In a piece published by the National Review, TCA’s Ashley McGuire reflects on this year’s Catholic Schools Week. She wrote:
“As Catholic Schools Week comes to a close, I find myself looking back on not just a week, but a pandemic. Like so many, I hope that this latest surge is the beginning of the end. Time will, of course, tell. But we don’t need time to know that Catholic schools have done a singular job navigating this once-in-a-century pandemic-and-lockdown crisis.
Last year, my home state of Colorado declared a state of emergency for pediatric mental health, with suicide as the leading cause of death among children older than 10. Not long after, the surgeon general of the United States made a similar declaration and issued a 40-page report detailing the ways that the lockdowns have crushed the spirits of America’s children. Are we surprised? For some 55 million children, school was basically closed for 18 months.
Now those kids remain on a Covid roller coaster without a kill switch. The remotest of contact with even an asymptotic case, and they are out of school for weeks more. Silent lunches. K-N95 masks at recess. Weekly nasal swabs. Snow days on Zoom. This is Covid-lockdown life for countless of America’s school-age kids.

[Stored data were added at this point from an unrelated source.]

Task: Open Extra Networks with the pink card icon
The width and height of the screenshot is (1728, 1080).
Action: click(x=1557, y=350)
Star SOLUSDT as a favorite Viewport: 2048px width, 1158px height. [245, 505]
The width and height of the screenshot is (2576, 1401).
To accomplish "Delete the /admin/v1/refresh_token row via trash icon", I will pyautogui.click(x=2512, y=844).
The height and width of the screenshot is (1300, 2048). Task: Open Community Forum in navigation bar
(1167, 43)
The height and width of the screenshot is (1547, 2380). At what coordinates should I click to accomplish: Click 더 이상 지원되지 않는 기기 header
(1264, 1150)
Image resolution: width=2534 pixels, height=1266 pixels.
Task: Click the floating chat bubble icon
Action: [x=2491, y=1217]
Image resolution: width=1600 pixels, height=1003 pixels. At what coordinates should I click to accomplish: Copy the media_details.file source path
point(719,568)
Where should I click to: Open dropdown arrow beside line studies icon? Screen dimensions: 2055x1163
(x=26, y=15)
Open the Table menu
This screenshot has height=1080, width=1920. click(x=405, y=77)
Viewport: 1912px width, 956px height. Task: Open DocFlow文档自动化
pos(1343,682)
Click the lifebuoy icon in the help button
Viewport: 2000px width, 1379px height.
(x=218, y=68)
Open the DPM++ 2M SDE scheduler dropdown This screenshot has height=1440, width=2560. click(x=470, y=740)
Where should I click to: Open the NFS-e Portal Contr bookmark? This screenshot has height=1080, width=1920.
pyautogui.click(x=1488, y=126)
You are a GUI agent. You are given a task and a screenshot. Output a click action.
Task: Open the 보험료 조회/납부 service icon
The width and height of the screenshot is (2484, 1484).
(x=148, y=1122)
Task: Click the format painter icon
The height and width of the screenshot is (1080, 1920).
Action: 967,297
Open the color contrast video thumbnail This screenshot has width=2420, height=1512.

Catholic schools have been a haven from this insanity. Not only did they walk bravely into the storm and open in the fall of 2020, well before a vaccine was even on the horizon, but they have stayed open and nimbly adjusted each time the guidance from government and health experts changed. Last year, I profiled Little Flower School in Bethesda, Md., the parochial school where three of my own children attend, bragging that six months into reopening, the school hadn’t once closed because of an outbreak.
A full year later, only one of my three school-age children has missed a total of two school days for quarantining. My story embodies the reality that the Catholic-school approach to Covid was a courageous and extraordinary success.
But what Catholic schools have done for the millions of children who are lucky enough to attend them isn’t just about keeping kids at their desks. These schools have been ports in a storm, offering children a place to be children even amid the lockdown protocols that have robbed kids of their childhood. The Catholic-school mission as stated by the U.S. Conference of Catholic Bishop is to educate “the whole person.” Catholic schools have stayed true to this ideal and have proved to be a place where children can flourish in a holistic way despite the death and disease and fear swirling around them.
It is only fitting that just as America’s Catholic schools led the way into the dark by bravely and safely reopening, now they’re leading the way out.”